O Supremo Tribunal Federal (STF) negou seguimento ao habeas corpus impetrado pela defesa de Rui Carlos Barata Lima Filho, um dos investigados na Operação Faroeste, que apura a existência de uma organização criminosa no Tribunal de Justiça da Bahia (TJ-BA). A decisão, proferida pelo ministro Edson Fachin, rejeitou os argumentos da defesa, que alegava a falta de justa causa e a inépcia da denúncia apresentada pelo Ministério Público Federal (MPF).
Segundo o MPF, Rui Barata e sua mãe, a desembargadora Lígia Maria Ramos Cunha Lima, integravam um esquema de corrupção e lavagem de dinheiro que teria operado entre 2015 e 2020, com divisão de tarefas entre juízes, advogados e intermediários. O grupo, segundo as investigações, vendia decisões judiciais em troca de vantagens ilícitas, com pagamentos que, em alguns casos, chegavam a R$ 950 mil.
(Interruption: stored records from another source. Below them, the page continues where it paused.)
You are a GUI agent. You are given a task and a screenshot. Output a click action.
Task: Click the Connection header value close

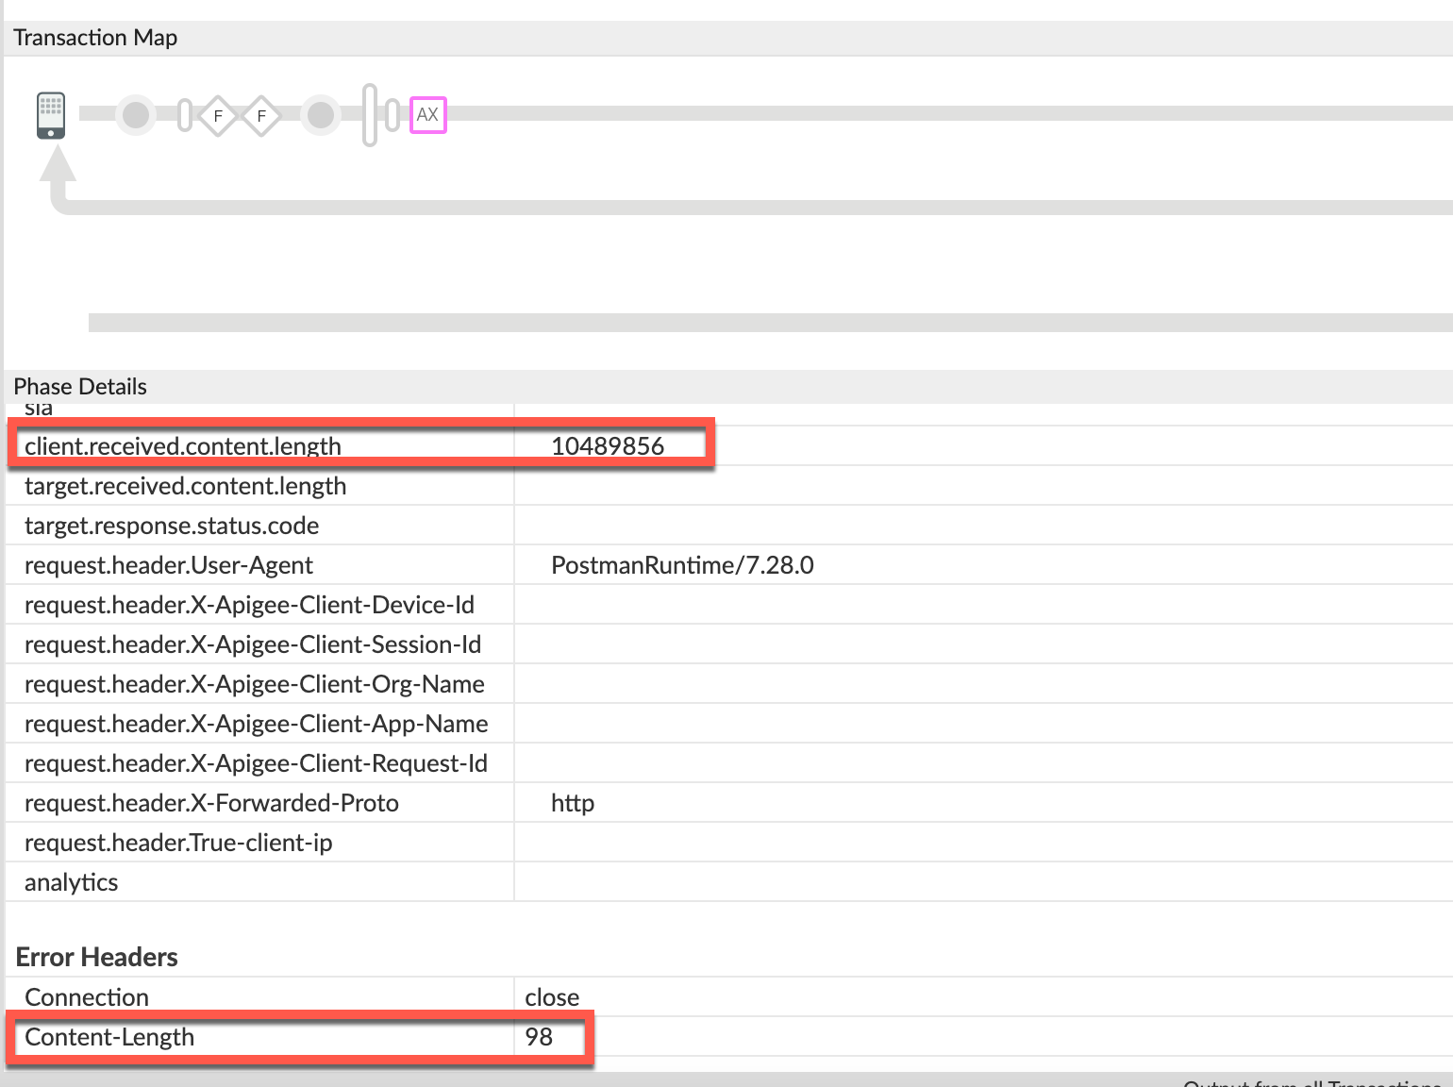pos(552,997)
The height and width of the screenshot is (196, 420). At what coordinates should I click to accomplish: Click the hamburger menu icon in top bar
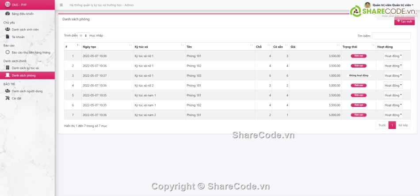(x=61, y=5)
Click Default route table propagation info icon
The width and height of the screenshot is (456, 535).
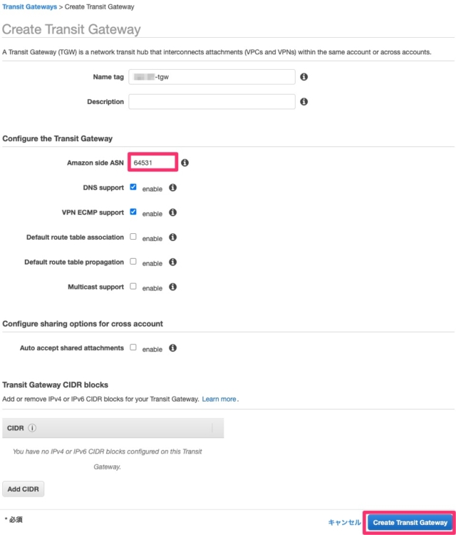(x=172, y=262)
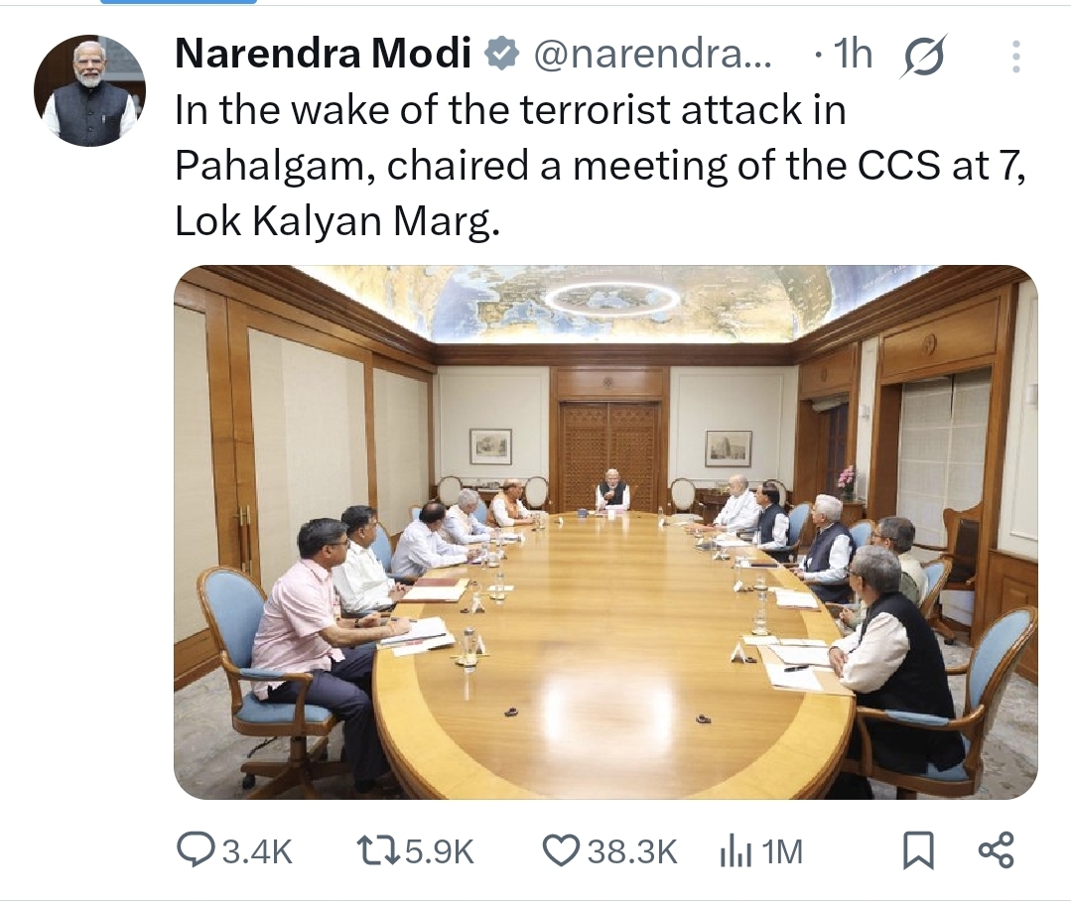
Task: Open the view analytics bar-chart icon
Action: pyautogui.click(x=732, y=851)
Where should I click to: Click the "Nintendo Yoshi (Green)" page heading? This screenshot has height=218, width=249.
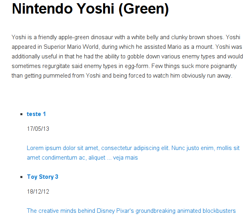tap(90, 9)
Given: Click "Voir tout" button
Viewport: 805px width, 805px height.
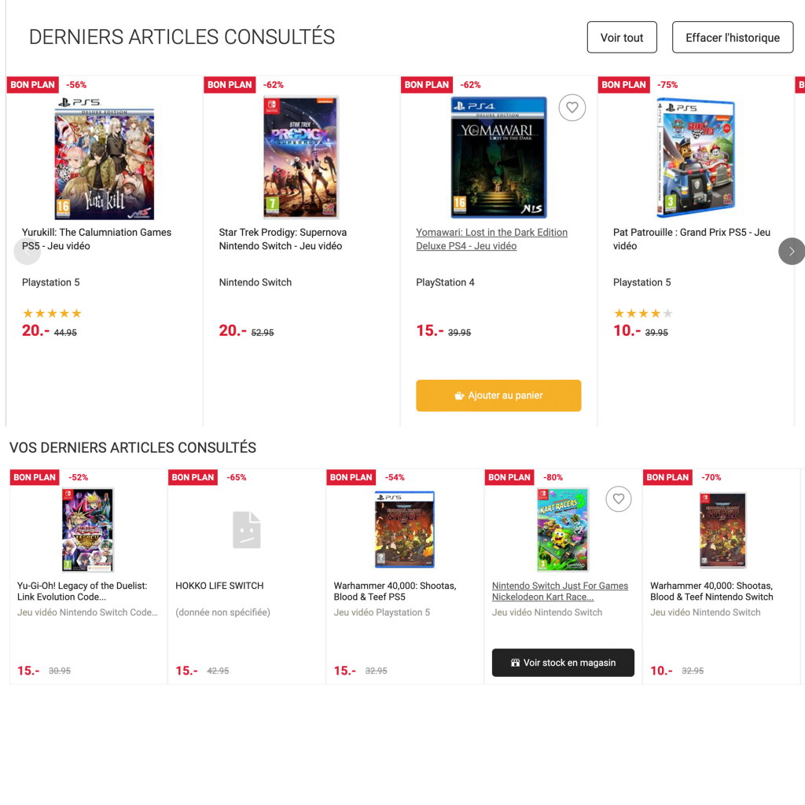Looking at the screenshot, I should click(622, 38).
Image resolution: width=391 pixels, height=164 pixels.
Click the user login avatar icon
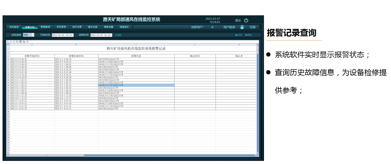[x=242, y=27]
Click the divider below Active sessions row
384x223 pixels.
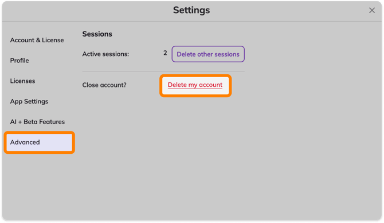163,71
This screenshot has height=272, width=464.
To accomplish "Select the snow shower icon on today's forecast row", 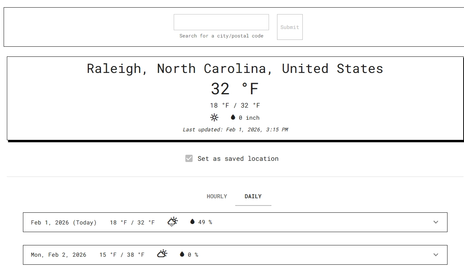I will click(x=172, y=221).
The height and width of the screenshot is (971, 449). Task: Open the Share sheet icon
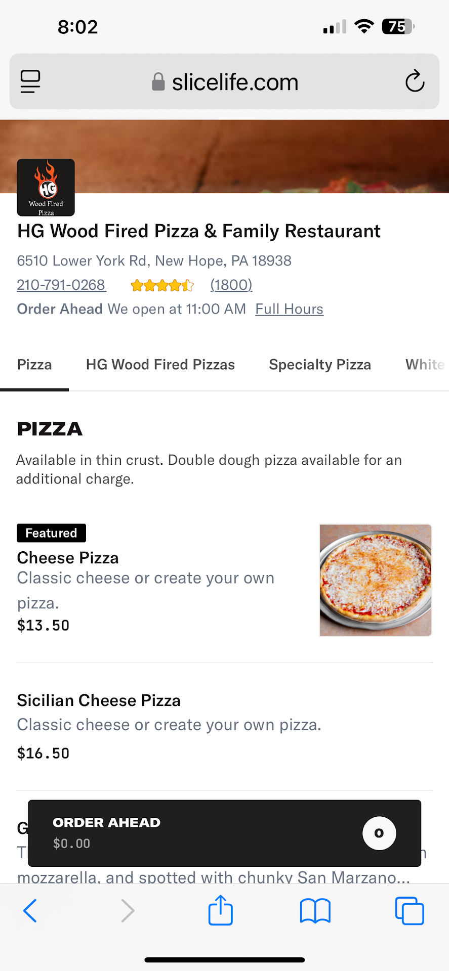(x=221, y=910)
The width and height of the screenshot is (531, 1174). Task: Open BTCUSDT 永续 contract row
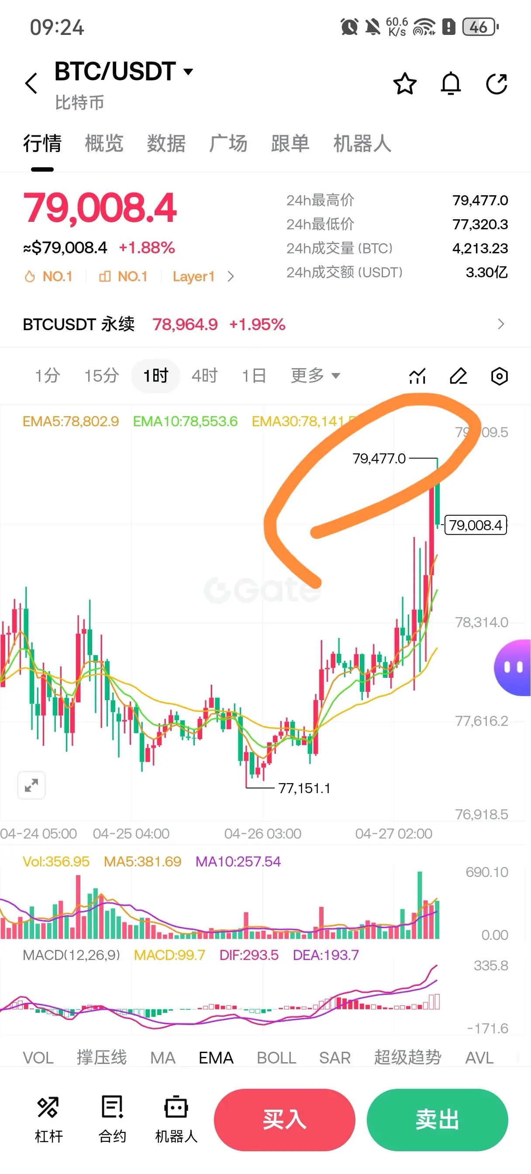265,324
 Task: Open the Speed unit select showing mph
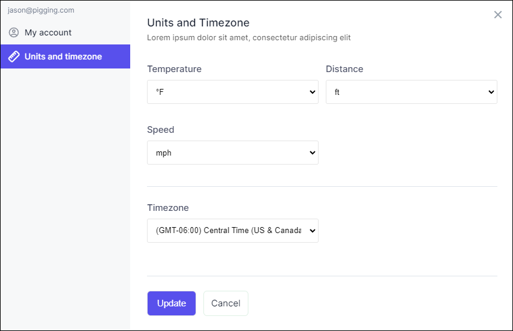pos(228,153)
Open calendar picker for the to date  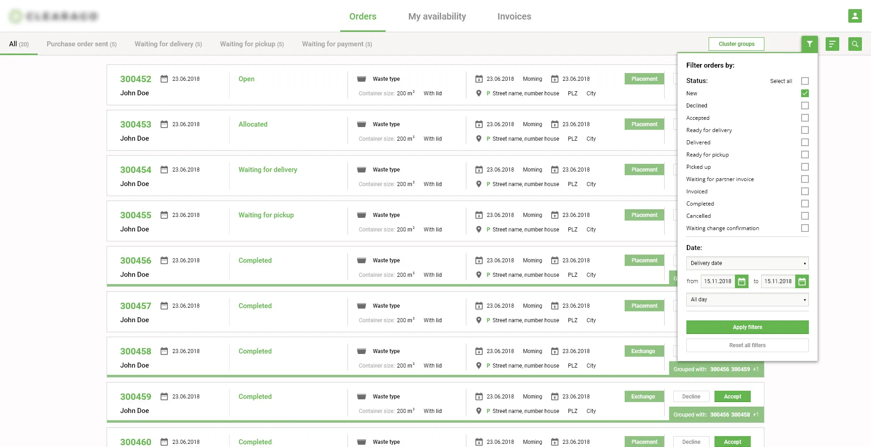[x=802, y=281]
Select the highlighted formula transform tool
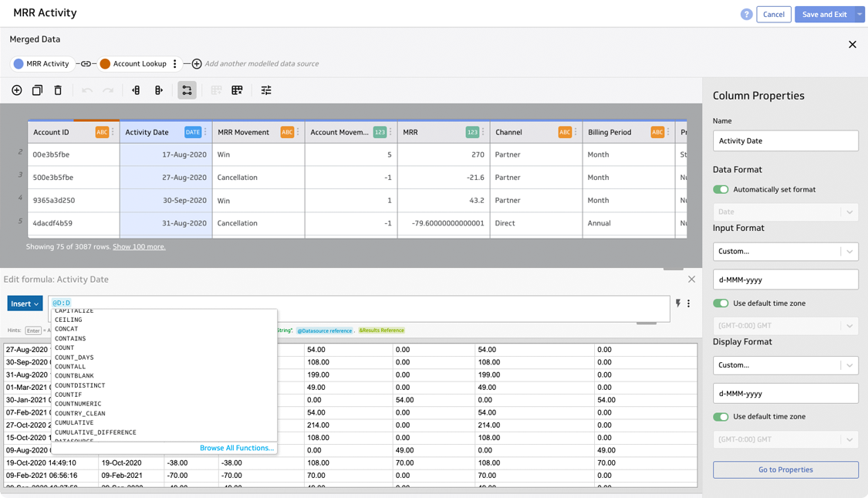 point(187,90)
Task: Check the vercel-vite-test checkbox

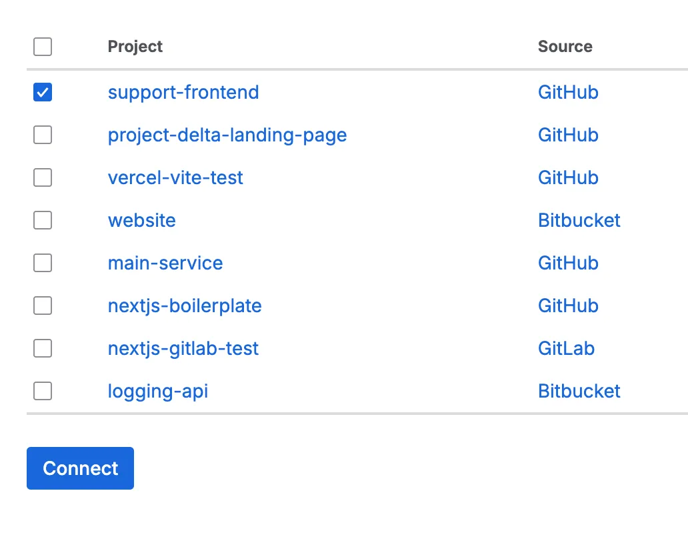Action: pyautogui.click(x=42, y=177)
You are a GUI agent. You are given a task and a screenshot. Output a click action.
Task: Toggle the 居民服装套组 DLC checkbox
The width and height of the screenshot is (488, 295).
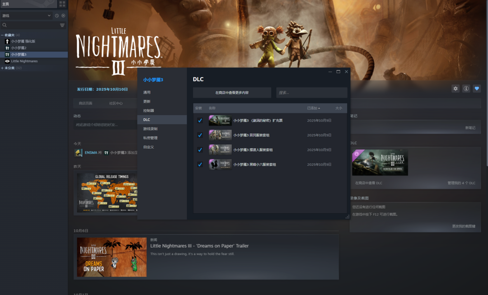pos(200,135)
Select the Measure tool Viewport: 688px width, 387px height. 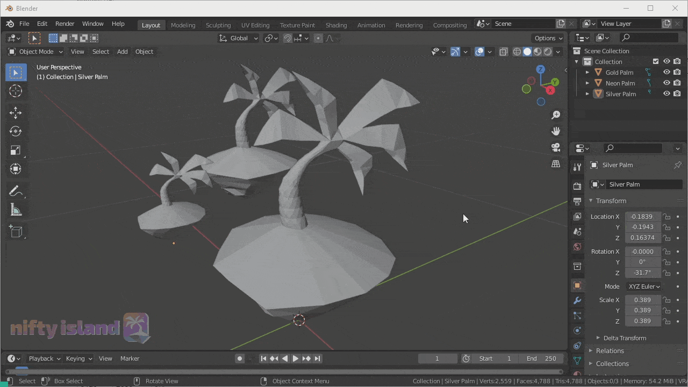point(16,211)
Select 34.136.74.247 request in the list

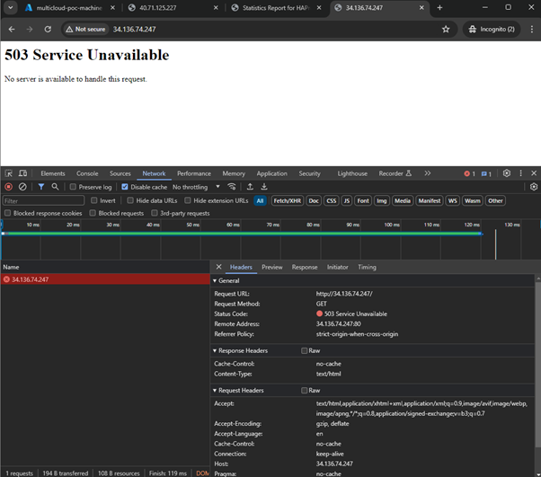30,279
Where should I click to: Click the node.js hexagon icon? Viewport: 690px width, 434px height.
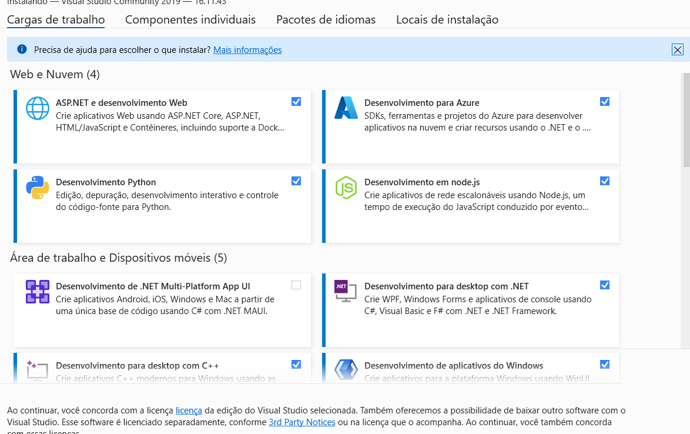tap(346, 188)
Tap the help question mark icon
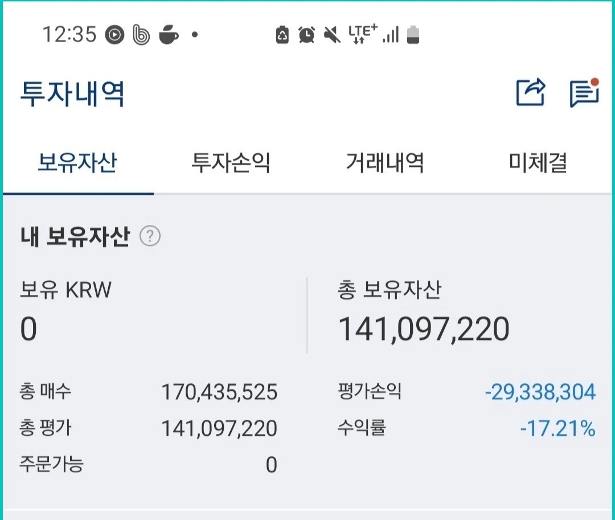This screenshot has height=520, width=615. [150, 236]
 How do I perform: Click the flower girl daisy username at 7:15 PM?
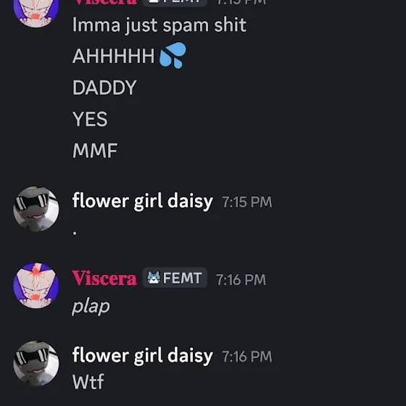[142, 201]
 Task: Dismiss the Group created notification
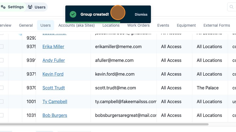(x=141, y=15)
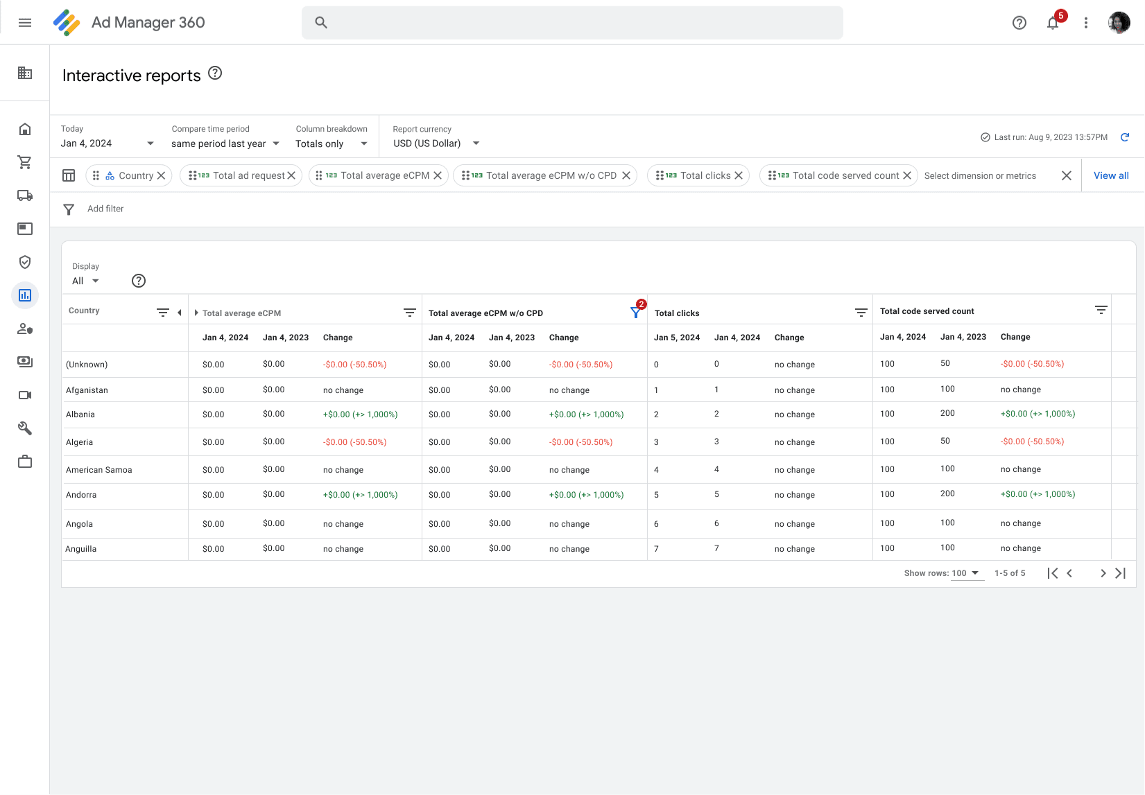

Fachin ressaltou que a denúncia atende aos requisitos legais, citando elementos como gravações ambientais, relatórios financeiros e o crescimento expressivo do patrimônio de Rui após a nomeação da mãe como desembargadora. Sobre o caso específico envolvendo Nei Castelli e a Equatorial Transmissora, o ministro afirmou que o arquivamento da investigação não anula a denúncia, pois a atuação da organização seria mais ampla e sistêmica.